:: RECORDS SUPPLIED ::
<<<<

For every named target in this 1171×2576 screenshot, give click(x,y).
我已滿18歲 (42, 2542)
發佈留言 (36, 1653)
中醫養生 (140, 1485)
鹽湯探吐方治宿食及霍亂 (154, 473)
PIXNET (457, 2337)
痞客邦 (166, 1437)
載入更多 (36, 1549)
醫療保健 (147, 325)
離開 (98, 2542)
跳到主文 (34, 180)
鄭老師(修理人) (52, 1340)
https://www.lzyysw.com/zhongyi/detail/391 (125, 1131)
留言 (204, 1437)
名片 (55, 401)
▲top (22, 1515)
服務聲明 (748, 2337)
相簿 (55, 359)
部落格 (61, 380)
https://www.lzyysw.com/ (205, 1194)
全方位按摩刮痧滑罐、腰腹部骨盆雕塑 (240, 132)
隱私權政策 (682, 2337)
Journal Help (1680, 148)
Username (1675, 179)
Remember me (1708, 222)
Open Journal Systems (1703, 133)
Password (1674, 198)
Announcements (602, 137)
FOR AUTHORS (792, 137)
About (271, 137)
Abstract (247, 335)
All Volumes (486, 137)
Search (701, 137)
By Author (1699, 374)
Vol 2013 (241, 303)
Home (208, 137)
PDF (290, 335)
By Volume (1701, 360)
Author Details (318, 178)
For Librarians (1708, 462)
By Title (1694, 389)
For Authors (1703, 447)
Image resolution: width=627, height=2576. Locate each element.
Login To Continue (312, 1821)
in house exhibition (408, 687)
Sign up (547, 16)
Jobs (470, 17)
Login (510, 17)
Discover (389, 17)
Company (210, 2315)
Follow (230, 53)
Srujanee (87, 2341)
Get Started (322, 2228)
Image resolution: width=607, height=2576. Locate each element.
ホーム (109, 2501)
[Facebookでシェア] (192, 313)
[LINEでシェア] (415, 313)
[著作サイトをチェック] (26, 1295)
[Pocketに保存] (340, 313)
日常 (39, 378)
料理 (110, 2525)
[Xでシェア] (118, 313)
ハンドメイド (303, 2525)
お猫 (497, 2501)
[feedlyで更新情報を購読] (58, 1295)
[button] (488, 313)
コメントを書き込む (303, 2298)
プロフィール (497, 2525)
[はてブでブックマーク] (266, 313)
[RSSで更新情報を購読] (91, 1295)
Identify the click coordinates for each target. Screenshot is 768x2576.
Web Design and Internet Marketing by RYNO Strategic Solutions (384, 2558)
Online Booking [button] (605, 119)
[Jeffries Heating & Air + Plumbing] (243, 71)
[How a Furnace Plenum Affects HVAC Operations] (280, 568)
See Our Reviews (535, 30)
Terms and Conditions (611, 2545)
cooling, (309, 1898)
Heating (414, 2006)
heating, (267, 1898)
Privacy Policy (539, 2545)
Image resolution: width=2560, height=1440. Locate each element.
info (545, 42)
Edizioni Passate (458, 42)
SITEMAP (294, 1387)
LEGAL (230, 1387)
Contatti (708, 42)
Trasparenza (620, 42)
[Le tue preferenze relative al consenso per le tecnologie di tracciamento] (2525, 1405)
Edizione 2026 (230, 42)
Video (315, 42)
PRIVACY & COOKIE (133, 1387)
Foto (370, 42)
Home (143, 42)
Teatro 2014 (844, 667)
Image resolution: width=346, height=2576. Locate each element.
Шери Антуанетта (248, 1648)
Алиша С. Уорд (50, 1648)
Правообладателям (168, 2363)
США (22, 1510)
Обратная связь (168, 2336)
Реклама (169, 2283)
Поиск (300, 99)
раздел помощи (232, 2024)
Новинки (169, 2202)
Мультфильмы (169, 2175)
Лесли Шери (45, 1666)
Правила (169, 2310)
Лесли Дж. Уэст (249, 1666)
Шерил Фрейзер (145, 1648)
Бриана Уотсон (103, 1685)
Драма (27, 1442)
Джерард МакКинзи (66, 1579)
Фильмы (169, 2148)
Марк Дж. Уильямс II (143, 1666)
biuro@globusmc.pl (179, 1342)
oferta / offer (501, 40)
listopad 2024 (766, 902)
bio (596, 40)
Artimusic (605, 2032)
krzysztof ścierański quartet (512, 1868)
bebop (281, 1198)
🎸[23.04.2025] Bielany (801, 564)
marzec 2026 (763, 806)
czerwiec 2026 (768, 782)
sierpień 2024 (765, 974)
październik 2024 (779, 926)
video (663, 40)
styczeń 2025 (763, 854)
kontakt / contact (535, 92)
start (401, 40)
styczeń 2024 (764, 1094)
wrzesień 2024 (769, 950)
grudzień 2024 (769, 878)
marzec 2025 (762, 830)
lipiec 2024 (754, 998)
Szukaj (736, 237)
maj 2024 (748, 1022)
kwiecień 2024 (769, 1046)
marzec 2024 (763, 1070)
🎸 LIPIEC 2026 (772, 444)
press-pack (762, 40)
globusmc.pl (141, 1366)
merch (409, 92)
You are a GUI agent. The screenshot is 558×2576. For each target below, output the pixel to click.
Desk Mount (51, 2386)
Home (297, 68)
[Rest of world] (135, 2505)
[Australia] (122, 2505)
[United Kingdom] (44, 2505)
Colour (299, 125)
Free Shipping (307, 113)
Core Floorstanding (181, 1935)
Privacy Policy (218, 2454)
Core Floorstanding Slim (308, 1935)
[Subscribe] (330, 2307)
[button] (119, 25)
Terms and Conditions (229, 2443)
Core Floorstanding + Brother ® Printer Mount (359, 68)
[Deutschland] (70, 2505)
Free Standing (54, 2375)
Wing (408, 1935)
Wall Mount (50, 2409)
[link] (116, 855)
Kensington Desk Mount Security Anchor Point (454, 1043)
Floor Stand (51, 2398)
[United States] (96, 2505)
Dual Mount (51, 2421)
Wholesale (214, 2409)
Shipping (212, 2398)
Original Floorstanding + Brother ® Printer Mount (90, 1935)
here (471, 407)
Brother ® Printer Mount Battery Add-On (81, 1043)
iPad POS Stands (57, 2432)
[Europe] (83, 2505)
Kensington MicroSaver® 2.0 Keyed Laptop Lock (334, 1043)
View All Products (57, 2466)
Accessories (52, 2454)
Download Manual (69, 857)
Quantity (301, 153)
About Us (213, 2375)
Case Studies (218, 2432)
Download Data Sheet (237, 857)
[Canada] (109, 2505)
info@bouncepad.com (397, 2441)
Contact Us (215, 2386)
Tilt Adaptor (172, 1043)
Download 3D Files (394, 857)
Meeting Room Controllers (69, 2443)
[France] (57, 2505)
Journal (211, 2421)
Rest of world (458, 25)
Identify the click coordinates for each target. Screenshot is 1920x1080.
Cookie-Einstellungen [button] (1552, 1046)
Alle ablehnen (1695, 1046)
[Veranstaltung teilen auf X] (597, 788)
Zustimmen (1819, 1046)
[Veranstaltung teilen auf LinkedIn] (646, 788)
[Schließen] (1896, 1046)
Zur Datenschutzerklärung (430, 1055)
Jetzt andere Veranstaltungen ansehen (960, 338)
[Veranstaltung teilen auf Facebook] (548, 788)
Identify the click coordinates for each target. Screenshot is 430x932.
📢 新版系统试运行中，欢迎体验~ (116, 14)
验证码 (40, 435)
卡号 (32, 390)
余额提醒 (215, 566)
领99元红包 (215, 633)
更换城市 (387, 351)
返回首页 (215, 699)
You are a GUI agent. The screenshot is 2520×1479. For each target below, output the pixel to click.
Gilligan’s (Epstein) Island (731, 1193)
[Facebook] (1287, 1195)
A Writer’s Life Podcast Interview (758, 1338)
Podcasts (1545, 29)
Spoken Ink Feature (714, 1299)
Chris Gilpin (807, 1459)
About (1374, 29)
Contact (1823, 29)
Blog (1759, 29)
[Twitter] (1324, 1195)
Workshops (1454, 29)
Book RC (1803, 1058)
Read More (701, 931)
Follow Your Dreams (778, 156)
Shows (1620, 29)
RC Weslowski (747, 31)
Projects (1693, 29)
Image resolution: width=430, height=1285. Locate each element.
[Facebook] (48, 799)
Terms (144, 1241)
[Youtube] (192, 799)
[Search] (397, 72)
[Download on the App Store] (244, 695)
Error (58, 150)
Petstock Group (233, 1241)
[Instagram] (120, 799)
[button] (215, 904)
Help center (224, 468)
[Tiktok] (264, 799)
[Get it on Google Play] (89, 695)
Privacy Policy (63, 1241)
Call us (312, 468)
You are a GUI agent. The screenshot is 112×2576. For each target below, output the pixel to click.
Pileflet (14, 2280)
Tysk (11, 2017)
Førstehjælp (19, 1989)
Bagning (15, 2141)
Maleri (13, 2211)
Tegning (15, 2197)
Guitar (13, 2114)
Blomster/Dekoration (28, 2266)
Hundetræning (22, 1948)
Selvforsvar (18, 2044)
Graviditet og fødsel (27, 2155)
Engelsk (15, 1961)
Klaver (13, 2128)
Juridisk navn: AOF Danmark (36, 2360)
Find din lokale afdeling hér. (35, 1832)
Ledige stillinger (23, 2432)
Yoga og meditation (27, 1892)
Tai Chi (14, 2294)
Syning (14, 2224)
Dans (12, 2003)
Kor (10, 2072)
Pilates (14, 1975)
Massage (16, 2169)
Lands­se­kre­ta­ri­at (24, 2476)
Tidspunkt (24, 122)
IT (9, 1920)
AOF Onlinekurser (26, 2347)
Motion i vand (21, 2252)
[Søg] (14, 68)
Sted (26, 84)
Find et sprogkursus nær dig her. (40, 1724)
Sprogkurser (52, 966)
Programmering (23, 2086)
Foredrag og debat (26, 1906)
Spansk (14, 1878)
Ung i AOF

>>>>

All lines above from the one holding "Wing (408, 1935)" to the one holding "Podcasts (1545, 29)", inclusive, are to be copied exactly; no other line is wanted.

Wing (408, 1935)
Wall Mount (50, 2409)
[link] (116, 855)
Kensington Desk Mount Security Anchor Point (454, 1043)
Floor Stand (51, 2398)
[United States] (96, 2505)
Dual Mount (51, 2421)
Wholesale (214, 2409)
Shipping (212, 2398)
Original Floorstanding + Brother ® Printer Mount (90, 1935)
here (471, 407)
Brother ® Printer Mount Battery Add-On (81, 1043)
iPad POS Stands (57, 2432)
[Europe] (83, 2505)
Kensington MicroSaver® 2.0 Keyed Laptop Lock (334, 1043)
View All Products (57, 2466)
Accessories (52, 2454)
Download Manual (69, 857)
Quantity (301, 153)
About Us (213, 2375)
Case Studies (218, 2432)
Download Data Sheet (237, 857)
[Canada] (109, 2505)
info@bouncepad.com (397, 2441)
Contact Us (215, 2386)
Tilt Adaptor (172, 1043)
Download 3D Files (394, 857)
Meeting Room Controllers (69, 2443)
[France] (57, 2505)
Journal (211, 2421)
Rest of world (458, 25)
Identify the click coordinates for each target. Screenshot is 1920x1080.
Cookie-Einstellungen [button] (1552, 1046)
Alle ablehnen (1695, 1046)
[Veranstaltung teilen auf X] (597, 788)
Zustimmen (1819, 1046)
[Veranstaltung teilen auf LinkedIn] (646, 788)
[Schließen] (1896, 1046)
Zur Datenschutzerklärung (430, 1055)
Jetzt andere Veranstaltungen ansehen (960, 338)
[Veranstaltung teilen auf Facebook] (548, 788)
Identify the click coordinates for each target. Screenshot is 430x932.
📢 新版系统试运行中，欢迎体验~ (116, 14)
验证码 (40, 435)
卡号 (32, 390)
余额提醒 (215, 566)
领99元红包 (215, 633)
更换城市 (387, 351)
返回首页 (215, 699)
You are a GUI agent. The screenshot is 2520×1479. For each target below, output the pixel to click.
Gilligan’s (Epstein) Island (731, 1193)
[Facebook] (1287, 1195)
A Writer’s Life Podcast Interview (758, 1338)
Podcasts (1545, 29)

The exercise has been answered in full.